The above quotation from Robert Stone's A Flag for Sunrise (1977) can be read as a distillation of the skewed world-view, the disappointed politics and the spilt religiosity evident throughout the oeuvre of a novelist whose writing career began as a US Navy journalist, serving in what Don DeLillo has called “the first self-conscious war”. The—by turns—cynical, opportunistic, or sublimating shifts of allegiance, the implied relationship between ideology and addiction (and the profitable trade in both), even the conjuring of contradictory identities into a profane and precarious Trinity, are all familiar Stone motifs.

This “fractured cerebration”, forged in one conflict zone, is refined in another, pre-millennium Jerusalem in Stone's sixth novel, Damascus Gate. Here, we encounter, among the conflicted personae, an African-American Communist Sufi, a Jewish junkie Christian convert and a Catholic-Jewish-sceptic hero. That belief systems or behaviours so strikingly various can coexist “at once” has long been Stone's principal animating idea. It has figured most powerfully in his depiction of the cynicism of American foreign policy as felt in the field. In the typical Stone scenario, CIA machinations or illicit drug-trafficking, or both, bind the diverse together, into a connection (usually covert or narcotic) rather than a community. The only alternative is an existential loneliness, a void waiting vainly to be filled. Stone's narratives gape with what postmodern theology would call a God-Space.

Damascus Gate offers fertile territory for the author: a cast of damaged souls in a riven state, the world centre of spiritual longing, exploited by covert political interests. Raziel, a recovering addict, seizes on a fellow Jewish American, Adam De Kuff, as a potential messiah, on whose prophetic visions a new world religion, a faith of faiths, will be founded.

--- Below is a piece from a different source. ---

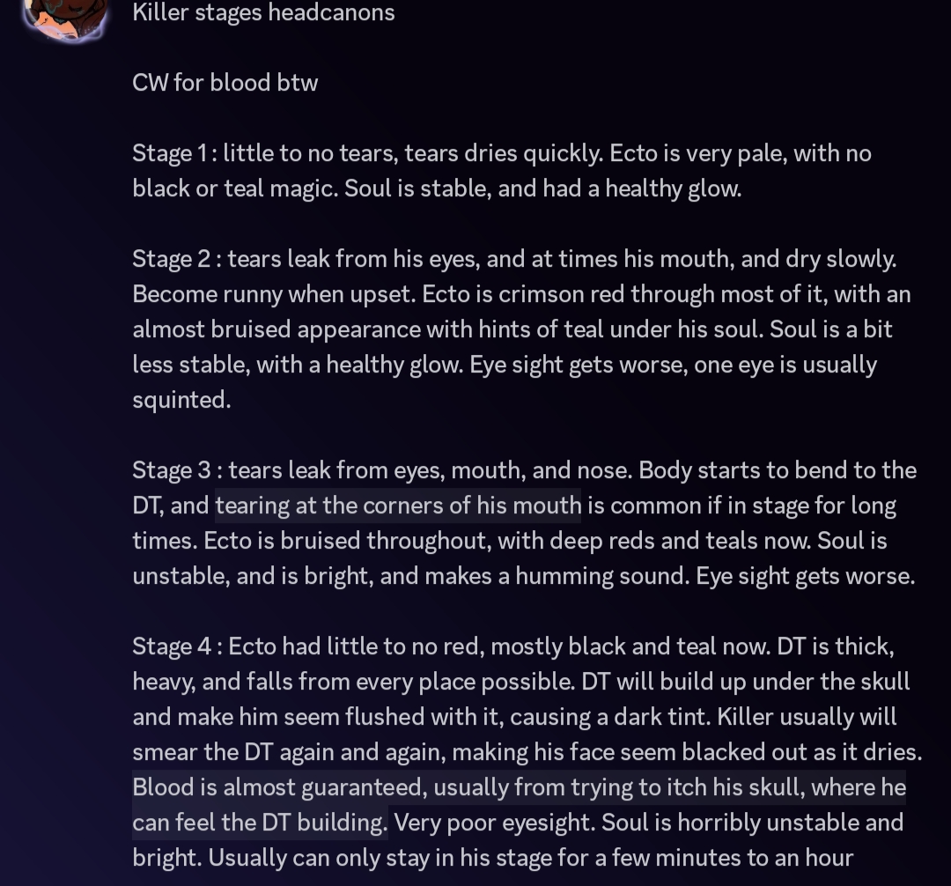Click the 'Stage 4' label text
951x886 pixels.
(173, 646)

Sonia, a black Sufi nightclub singer, is one of many eager to believe, to satisfy the cravings her Communism has failed to appease. This messianic plot is paralleled by another shadowy one, involving a plan to destroy the mosques on the Temple Mount, thereby allowing the rebuilding of the true Temple. As in a thriller, we are kept guessing who is really behind this conspiracy: Zionist zealots, an American New Right Church and secret-police factions are among those implicated.

Bringing together the two plot strands is another resident outsider, an American, Christopher Lucas. Internally divided, Lucas is a lapsed Catholic on his mother's side, Jewish on his father's. Like John Converse, the hero of Dog Soldiers (1973), the novel that made Stone's reputation, Lucas is a journalist, drawn to the city by a residual religious longing that his (inevitably) world-wearied scepticism cannot wholly extinguish. Lucas is professionally torn between two projects that, somewhat schematically, reveal Stone's secular/sacred division: investigating the beatings of Palestinian youths in the camps by a mysterious avenger, and researching a book on “Jerusalem Syndrome”, a term for those who feel drawn to the city by the will of God, and await imminent revelation of his purpose for them.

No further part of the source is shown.